I had forgotten about the story until last week when a news release shared the same detailed story. It so happened that a lady named Sandy Kudenov from Livermore, Calif., received the same story on the Internet and was told to pass it on. She first wanted to know if the story was true, so she called Sister Mrosla. The nun admitted that it was.

“After teaching for 35 years . . . I know that I’ll never had another Mark Eklund,” begins Sister Mrosla. He was one of a kind, the type of student one never forgets. He was a precious, polite kid who drew attention without trying.

Their first encounter was in 1962 while Mark was in the third grade. Mark tested Sister Mrosla daily with his shenanigans. Once, she sent him to the cloakroom for misbehaving and he climbed out the window of the two-story school, up the fire escape and onto the roof.

“Mark talked incessantly,” she related. “I had to remind him again and again of the classroom rule that talking without permission was not acceptable.” After each correction, Mark would impress the good nun with his simple response: “Thank you for correcting me, Sister.”

One day, Sister Mrosla’s patience ran out and she made the mistake of threatening to tape Mark’s mouth shut if he didn’t keep quiet. Within 10 seconds, Mark again talked out of turn. Sister had to follow though with her threat and did, indeed, tape Mark’s mouth. The tape was the shape of an X. She continued her reading class and glanced at Mark with his taped mouth. At that moment, he winked at her. This melted the teacher’s heart and she started laughing. The whole class cheered as she walked to Mark’s desk and removed the tape.

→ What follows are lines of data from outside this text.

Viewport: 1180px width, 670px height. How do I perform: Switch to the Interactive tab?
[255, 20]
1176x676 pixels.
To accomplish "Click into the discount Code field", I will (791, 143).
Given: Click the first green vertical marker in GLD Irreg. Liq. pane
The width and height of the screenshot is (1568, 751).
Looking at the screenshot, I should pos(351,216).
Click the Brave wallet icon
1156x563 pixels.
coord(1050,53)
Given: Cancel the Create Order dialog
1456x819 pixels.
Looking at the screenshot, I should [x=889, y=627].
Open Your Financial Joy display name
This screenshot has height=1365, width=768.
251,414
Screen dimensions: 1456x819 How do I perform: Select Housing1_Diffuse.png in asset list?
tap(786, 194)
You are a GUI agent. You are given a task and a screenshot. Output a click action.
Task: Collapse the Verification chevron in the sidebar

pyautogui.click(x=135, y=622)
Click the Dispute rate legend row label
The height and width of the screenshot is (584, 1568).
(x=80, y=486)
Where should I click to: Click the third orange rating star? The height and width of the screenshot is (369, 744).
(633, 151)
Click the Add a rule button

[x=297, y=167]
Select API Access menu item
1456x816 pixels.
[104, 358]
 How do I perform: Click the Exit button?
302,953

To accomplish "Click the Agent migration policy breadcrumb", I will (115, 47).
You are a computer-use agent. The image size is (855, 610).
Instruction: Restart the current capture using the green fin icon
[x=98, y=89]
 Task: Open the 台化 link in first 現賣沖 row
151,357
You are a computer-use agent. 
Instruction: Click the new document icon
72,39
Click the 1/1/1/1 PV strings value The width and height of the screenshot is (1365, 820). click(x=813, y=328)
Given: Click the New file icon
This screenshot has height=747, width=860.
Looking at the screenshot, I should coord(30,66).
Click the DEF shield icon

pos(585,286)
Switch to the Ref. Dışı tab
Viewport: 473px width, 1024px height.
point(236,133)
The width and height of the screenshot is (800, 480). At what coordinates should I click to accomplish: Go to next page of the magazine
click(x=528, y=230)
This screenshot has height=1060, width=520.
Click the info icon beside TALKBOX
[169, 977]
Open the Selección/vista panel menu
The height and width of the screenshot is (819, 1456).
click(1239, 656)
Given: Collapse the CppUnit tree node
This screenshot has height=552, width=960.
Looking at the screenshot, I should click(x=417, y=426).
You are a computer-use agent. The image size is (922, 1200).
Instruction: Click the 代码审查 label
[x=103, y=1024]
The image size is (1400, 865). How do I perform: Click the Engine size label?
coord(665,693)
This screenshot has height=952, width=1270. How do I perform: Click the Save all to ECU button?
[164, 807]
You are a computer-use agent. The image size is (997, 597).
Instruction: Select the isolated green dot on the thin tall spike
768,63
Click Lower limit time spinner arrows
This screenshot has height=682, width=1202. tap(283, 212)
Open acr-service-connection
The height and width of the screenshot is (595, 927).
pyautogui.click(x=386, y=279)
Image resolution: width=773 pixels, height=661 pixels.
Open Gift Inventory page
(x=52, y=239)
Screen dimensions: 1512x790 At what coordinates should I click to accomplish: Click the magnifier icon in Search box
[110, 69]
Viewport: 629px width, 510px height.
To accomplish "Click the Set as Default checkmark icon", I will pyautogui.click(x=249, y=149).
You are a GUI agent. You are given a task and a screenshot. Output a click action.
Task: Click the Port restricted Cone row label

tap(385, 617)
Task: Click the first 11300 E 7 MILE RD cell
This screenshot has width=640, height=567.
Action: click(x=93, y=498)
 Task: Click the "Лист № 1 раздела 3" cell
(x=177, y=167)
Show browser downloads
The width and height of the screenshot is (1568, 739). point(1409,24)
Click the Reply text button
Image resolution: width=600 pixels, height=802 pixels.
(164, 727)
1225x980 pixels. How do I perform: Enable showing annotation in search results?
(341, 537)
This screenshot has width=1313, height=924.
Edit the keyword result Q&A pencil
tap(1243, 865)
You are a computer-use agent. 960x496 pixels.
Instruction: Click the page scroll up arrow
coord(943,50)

Sister Mrosla was later moved to the junior high school where she again had Mark in the eighth grade. One Friday after a tough week, she sensed her students were struggling and feeling dejected. She told them to put their books away, get a sheet of paper and write the name of each student in class on every one line. Next to each name they were to write a kind word, a sincere compliment. She took the papers home, compiled the list for each student on legal-sized paper, and gave each student the comments concerning them, adding her own compliment. On Mark’s paper, someone had written, “A great friend.”

Years passed. The schoolchildren grew up. Life went on. In 1971, Sister Mrosla was told that Mark had been killed in Vietnam. He had written to her and shared his fears of dying and frustration over what he perceived as a fruitless war effort.

In the sanctuary, as she viewed Mark’s body in the black casket, she thought, “Mark, I would give all the masking tape in the world if only you would talk to me.”

At the cemetery, a soldier played “Taps.” Another soldier approached Sister Mrosla and asked if she had been Mark’s math teacher. “He talked about you all the time,” he said.

At the Eklunds’ home after the funeral, Mr. Eklund had the wallet that was found on Mark when he was killed. In it was a worn piece of paper that had been refolded many times. Sister Mrosla knew without looking at the writing that the paper was the one from the eighth grade on which was listed all the good things that Mark’s classmates and she had said about him. Some of Mark’s old classmates were there and each one admitted that they, too, still had their papers.

That’s when Sister Mrosla finally just sat down and cried. “He gave so much to all of us,” she said.

Isn’t it amazing how some of the people we meet in life and sometimes take for granted, give us such a powerful lesson in living?